TEXT TO READ:
┄┄┄┄┄┄┄┄┄┄┄┄┄┄┄┄┄┄┄┄
If your students haven’t already noticed, for the month of May, we have swapped out Cannonball for one of our subscriber-only games – Flower Defenders. This is a perfect game to celebrate spring being in full bloom!

To go along with the springtime theme, we have created a series of math puzzle downloads, many of which contain items students will recognize from the Sumdog Garden. Downloads are available for grades K-2, 3-5, and 6-8.

If students complete one or more of the printable activities, you can reward them with extra coins to decorate their Sumdog 3D Garden.* Have students take screenshots of their decorated Sumdog gardens, print them out, and hang them in your classroom or in the halls. They make perfect springtime decorations! Feel free to share pictures of your students’ gardens with us on Twitter.

Sumdog
Sumdog Garden


Here are some other ways you can incorporate math (and science) into springtime at school:

  • Have students count out seeds and put them into arrays. If you have a school garden, plant the seeds there, or send them home with students to plant.
  • Go outside and mark students shadows in chalk at different points during the day. This is a great way to practice telling time, as well as discuss the sun’s position in the sky relative to the Earth’s rotation.
┄┄┄┄┄┄┄┄┄┄┄┄┄┄┄┄┄┄┄┄
INFORMATION PROVIDED:

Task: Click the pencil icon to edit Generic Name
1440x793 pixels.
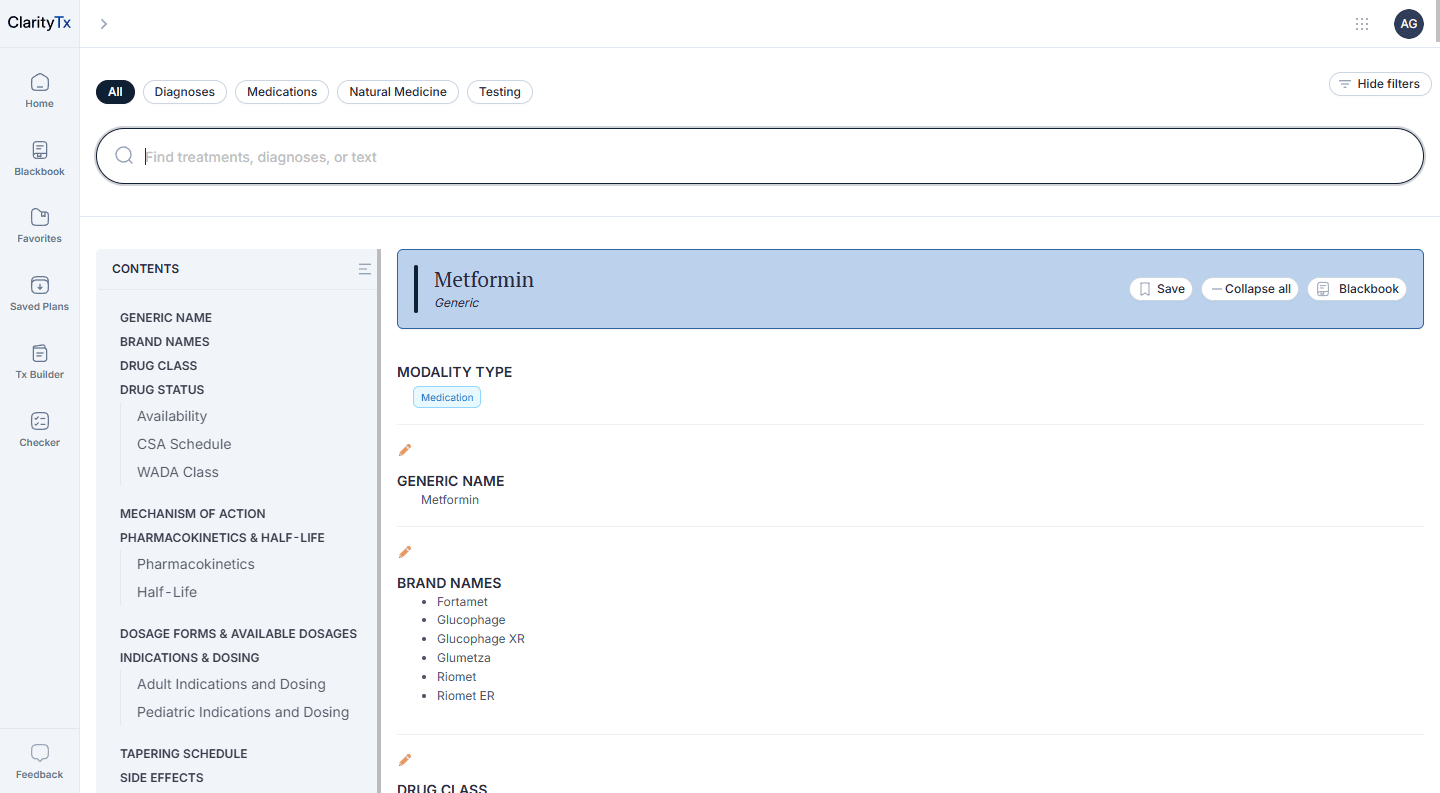Action: pyautogui.click(x=405, y=449)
┄┄┄┄┄┄┄┄┄┄┄┄┄┄┄┄┄┄┄┄
WRITTEN INSTRUCTION A: Reproduce the stretch of the Sumdog spring post from "To go along" through "3-5, and 6-8.".
WRITTEN INSTRUCTION B: Write the next part of the Sumdog spring post, picking up after its final sentence.
The material that comes after the Sumdog spring post stands apart from it.

RESPONSE A:
To go along with the springtime theme, we have created a series of math puzzle downloads, many of which contain items students will recognize from the Sumdog Garden. Downloads are available for grades K-2, 3-5, and 6-8.

RESPONSE B:
  • Track the weather outside for a week or more. You might even want to look at historical data for a conversation about statistics. You can discuss the probability of events like rain, as well as percentages like humidity. There are many opportunities to create graphs – everything from simple bar graphs, to box-and-whisker plots.
  • Look at the sunrise and sunset times for your area. Discuss the reasons why these change throughout the year and practice calculating elapsed time.
  • Organize a spring cleanup around your school grounds! Tally the different types of trash you collect, separating recyclables from non-recyclables. Practice using a scale and weigh all that you collect.
  • Make birdfeeders or ecosystems out of recycled bottles or other recyclable materials. Discuss concepts like measurement and volume in the process.
  • Go on a nature walk around your school grounds. Discuss area and perimeter along the way. Keep track of the total distance you go and use it to make measurement conversions back in the classroom.

*Rewarding extra coins is a premium feature


Don’t have a Sumdog account?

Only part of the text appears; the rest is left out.